_Data_

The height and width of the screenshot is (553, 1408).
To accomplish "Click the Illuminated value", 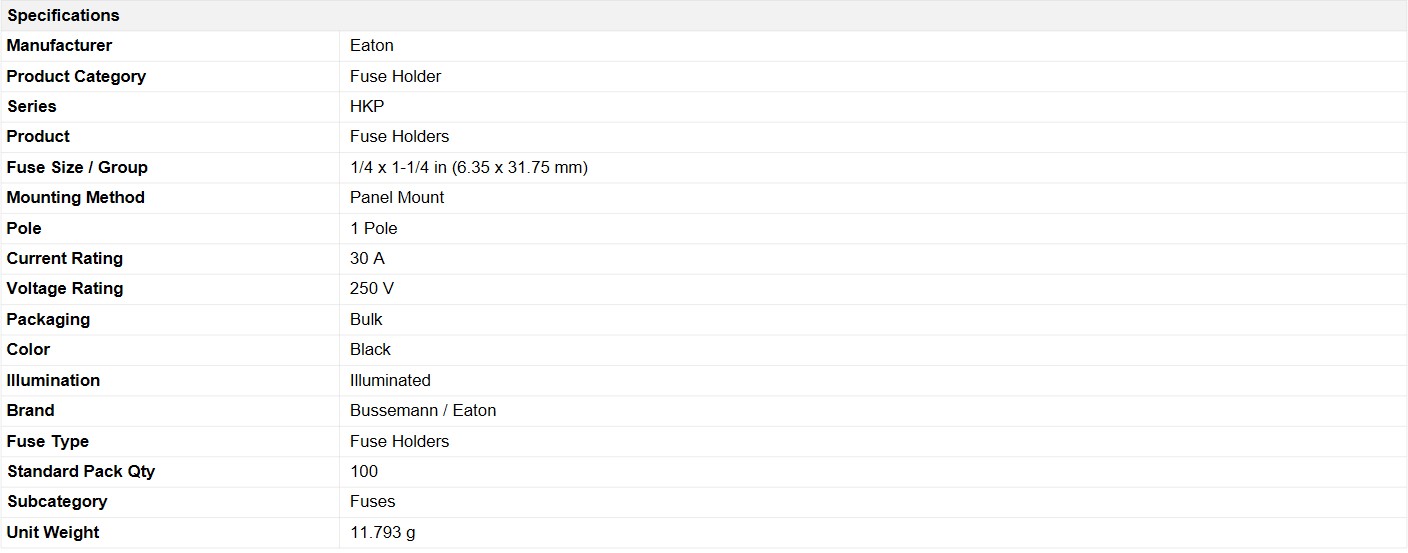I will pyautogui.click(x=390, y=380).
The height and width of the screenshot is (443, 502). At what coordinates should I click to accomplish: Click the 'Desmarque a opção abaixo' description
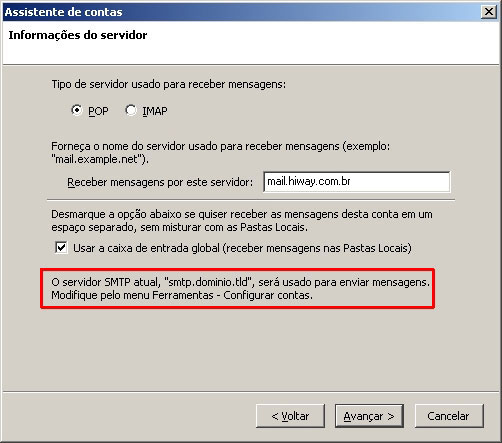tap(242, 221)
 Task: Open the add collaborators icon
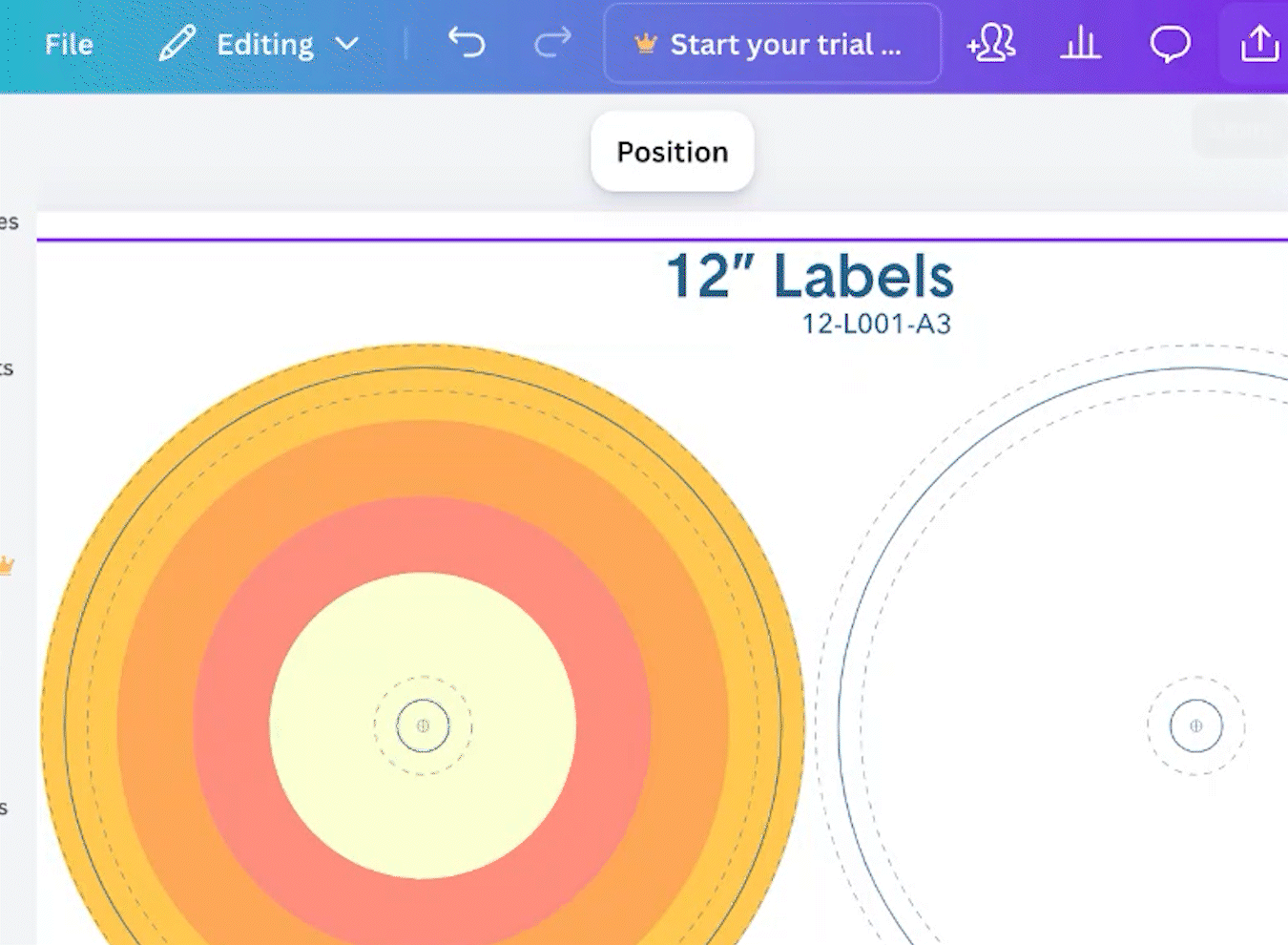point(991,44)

* * *

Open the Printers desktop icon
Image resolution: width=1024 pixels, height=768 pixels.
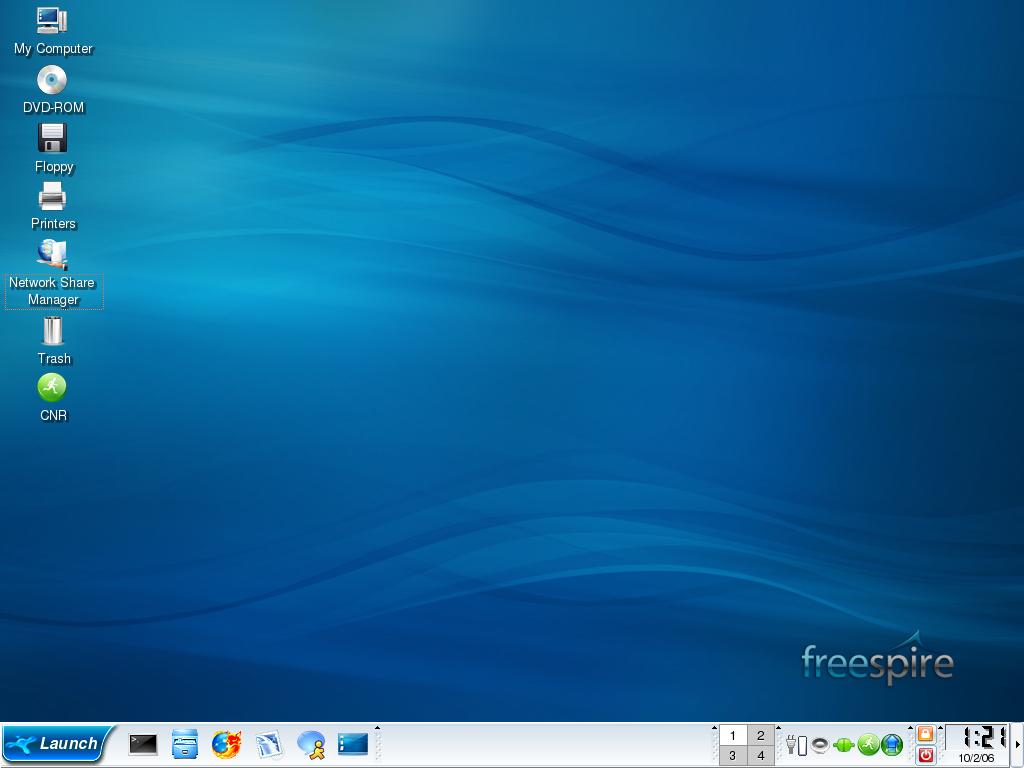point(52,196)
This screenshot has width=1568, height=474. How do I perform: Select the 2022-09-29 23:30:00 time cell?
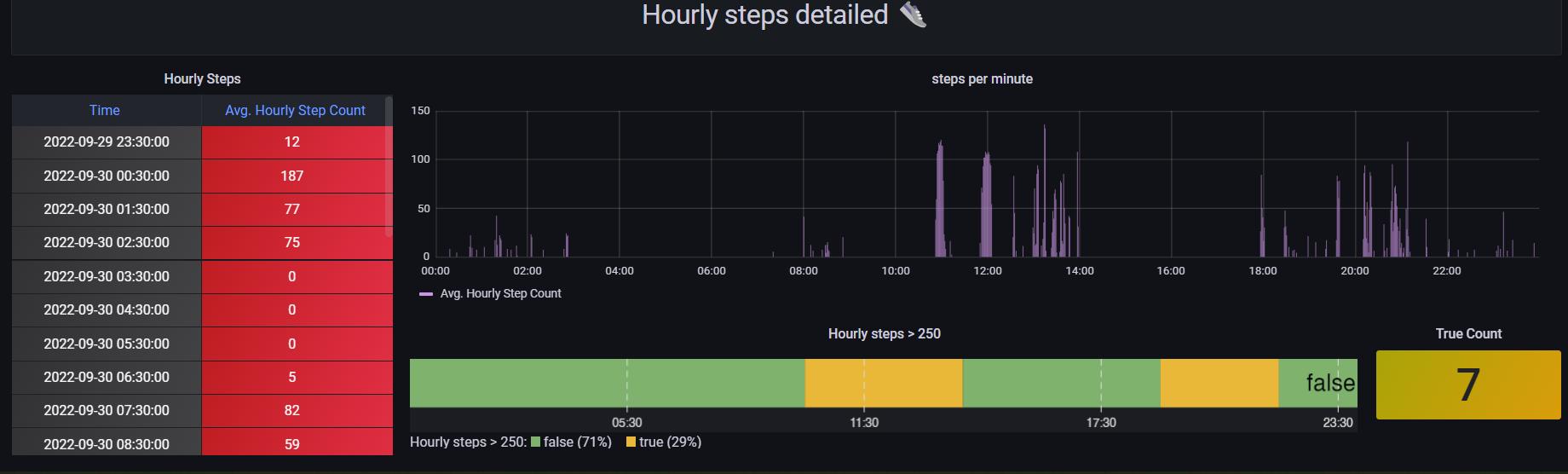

...

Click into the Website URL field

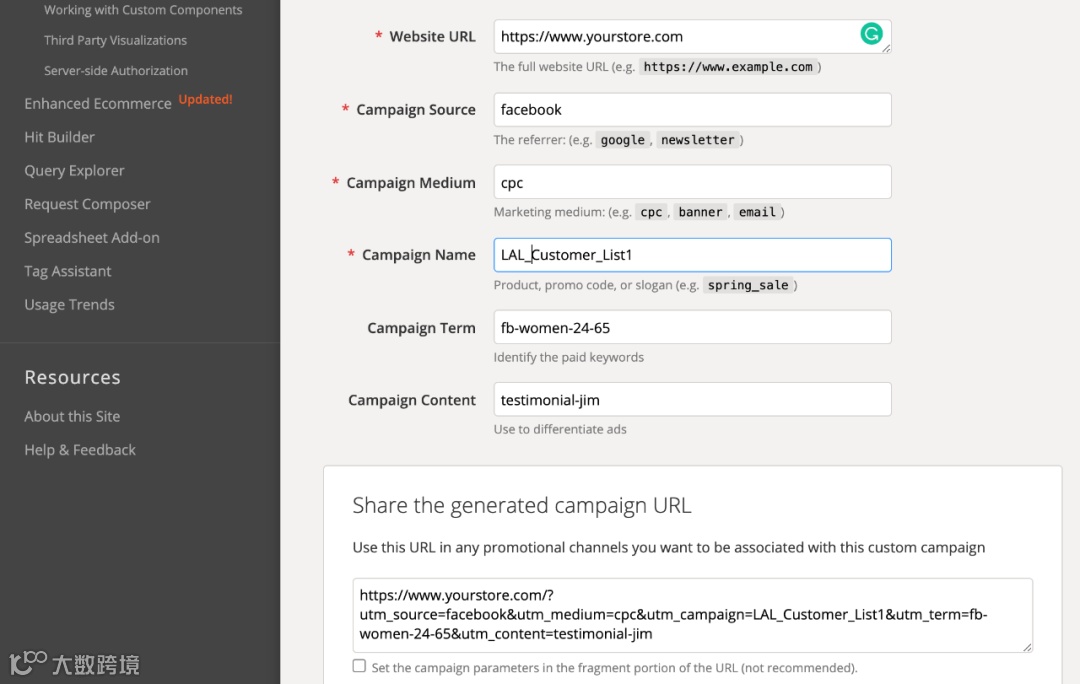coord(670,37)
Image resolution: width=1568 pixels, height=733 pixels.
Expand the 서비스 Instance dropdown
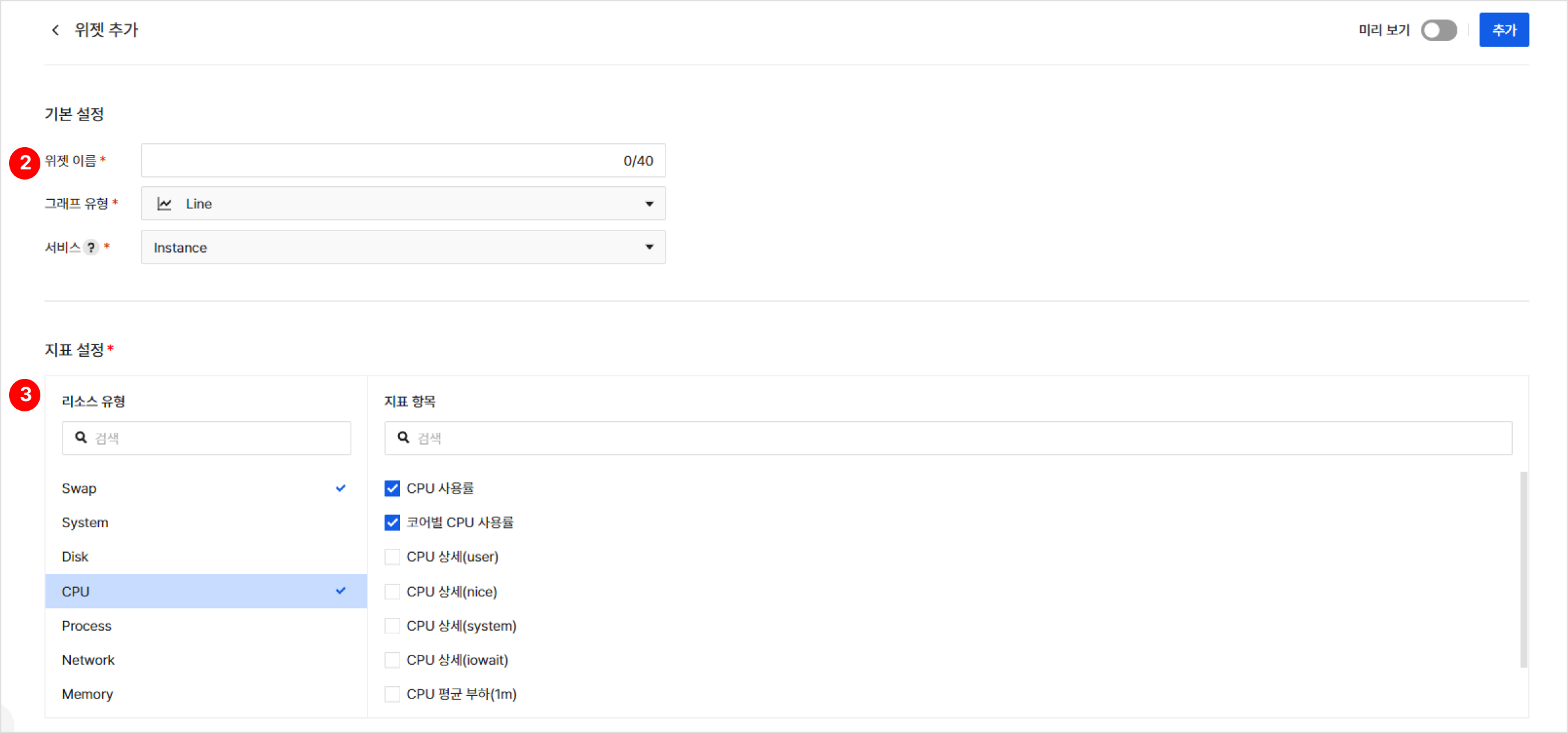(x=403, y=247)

_Task instructions_
Leaving out all pictures, set down exactly the lines of the material above, from the line with "Image resolution: width=1024" to the line with "This screenshot has" inclusive, and no others.

_Solution to this problem_
Image resolution: width=1024 pixels, height=768 pixels.
point(52,196)
This screenshot has width=1568, height=474. How do I perform: Select the 2022-09-29 23:30:00 time cell?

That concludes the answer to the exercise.